4. Goggles can help protect your eyes from salt water spray.
5. Gloves can help protect your hands, but gloves that are too thick can cause finger cramps.
6. Don’t ever drink alcohol while operating a personal watercraft.
7. Practice operating your jet ski in open water under supervision. Read the manufacturers manual so you know how to properly operate your vehicle.
8. Check the weather forecast before you go out. Know when high and low tide will be.
9. Don’t jet ski alone in the open sea. Bring a buddy with you.
10.Know how to swim!
11.Shut off the engine before cleaning debris away from the pump intake.

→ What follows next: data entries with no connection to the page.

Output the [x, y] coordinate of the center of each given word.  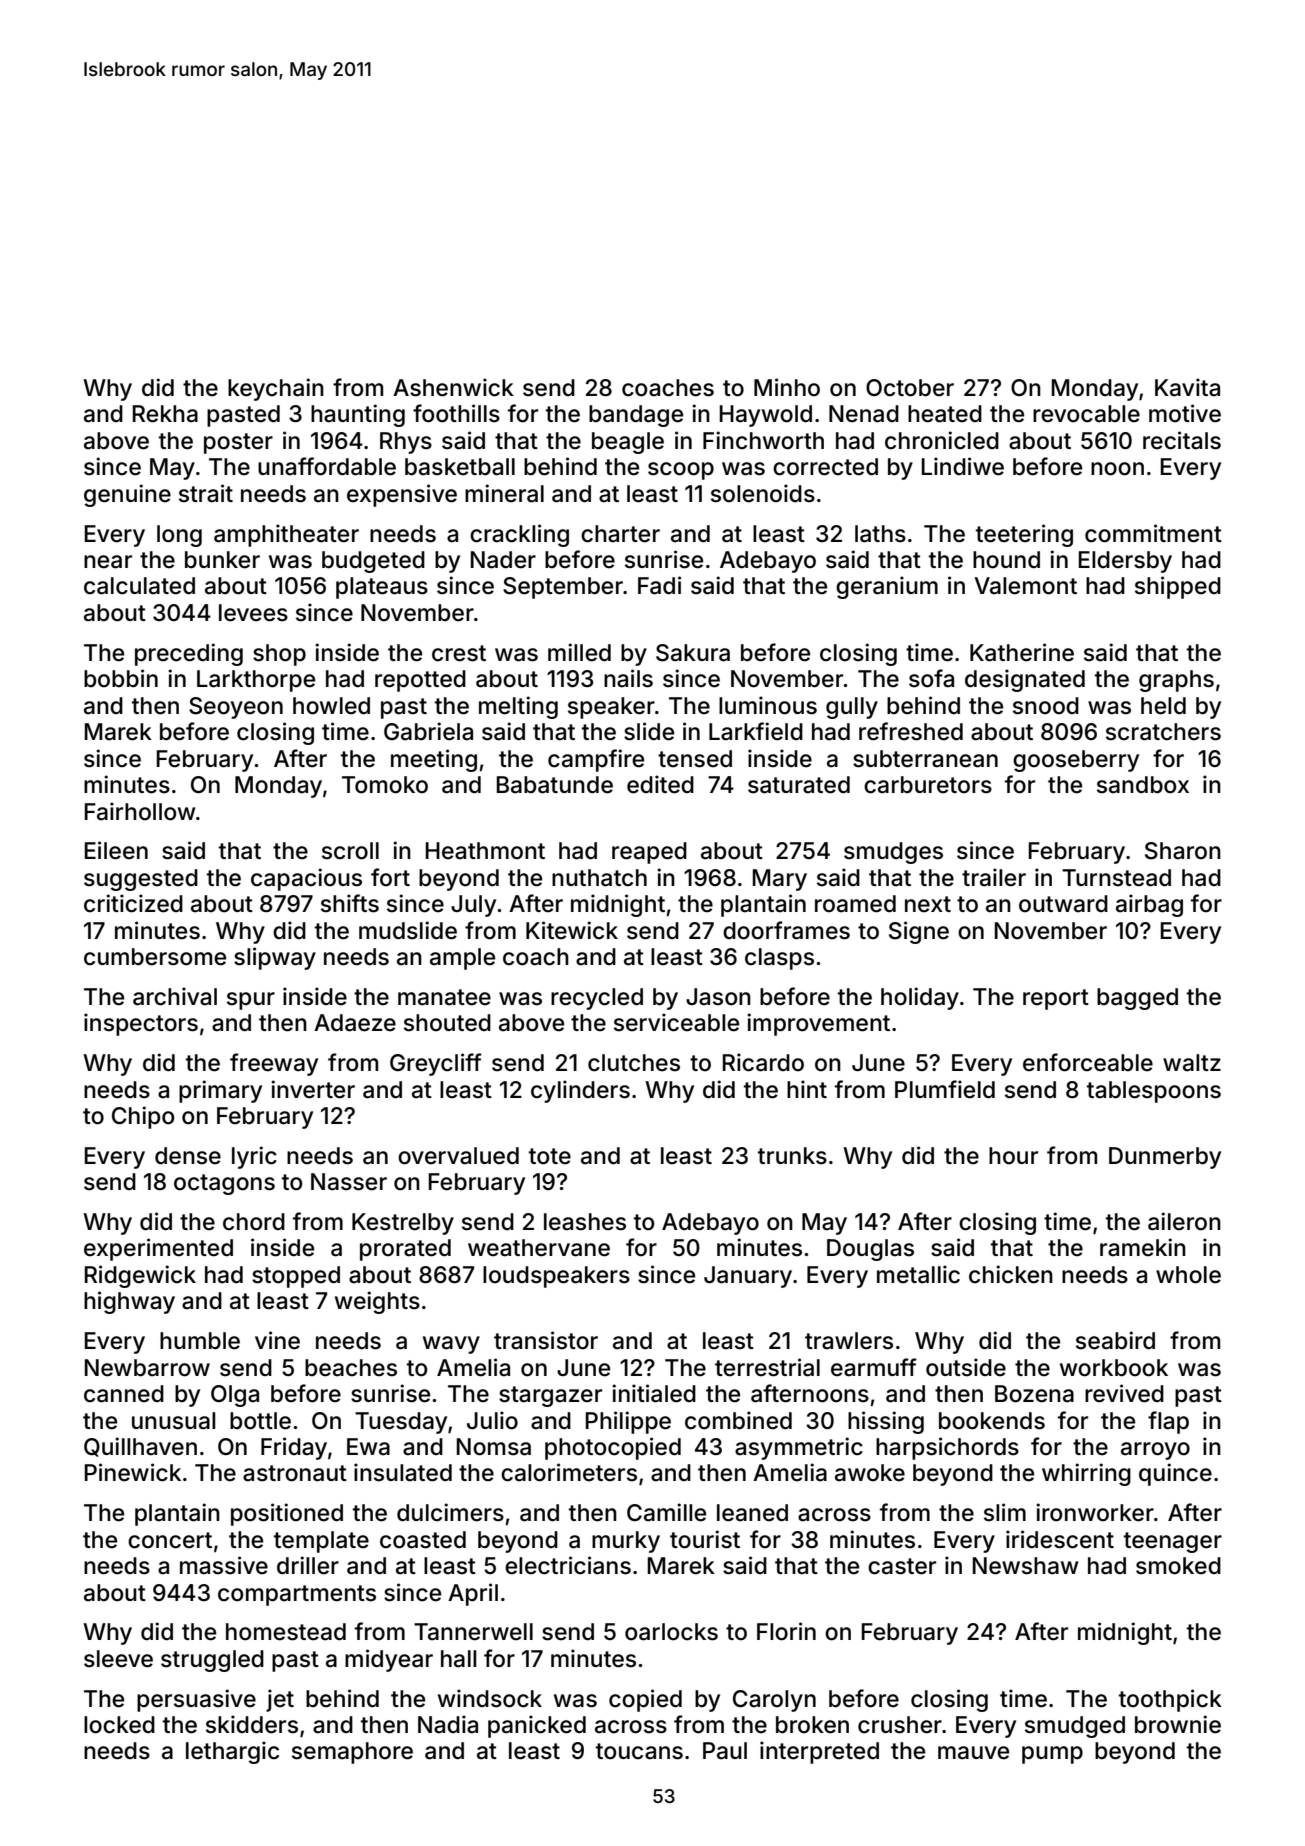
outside [966, 1367]
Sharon [1183, 851]
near [108, 562]
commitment [1153, 533]
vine [277, 1340]
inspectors [141, 1024]
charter [620, 534]
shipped [1178, 587]
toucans [639, 1751]
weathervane [539, 1248]
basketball [460, 467]
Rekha [165, 414]
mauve [973, 1753]
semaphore [352, 1753]
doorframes [786, 930]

12.If your jet ski should turn over, there should be a sticker on the bottom to remind you which way to roll it back over. Rolling the wrong way can let water into the engine.
13.Watch for boats and other watercraft at all times.
14.Wake jumping and riding too close are two common complaints boaters have about jet skis. Be considerate of other watercraft!
15.Share waterways responsibly.
Other Useful Tips
1. Don’t beach your jet ski. This is bad for the impeller and cooling system.
2. If you’re going to take a break, anchor your jet ski in about four feet of water.
3. Be careful around floating debris like seaweed.
4. Riding standing up can help prevent sore bottoms and help you feel more in control when riding in heavy chop.
5. Don’t ride too close to the shoreline where swimmers are in the water. Some beaches actually issue tickets for this!
6. Wave height and jet ski speed determine how much air you’ll get when wave jumping. Practice on small waves to get the feel of your jet ski leaving the water and landing. Ride straight up the face of the wave. Try not to land nose-first.
7. Know the approximate depth of the water where you are jumping, and make sure it is at least six feet deep. You can hit the ocean floor in water that is too shallow, damaging your jet ski.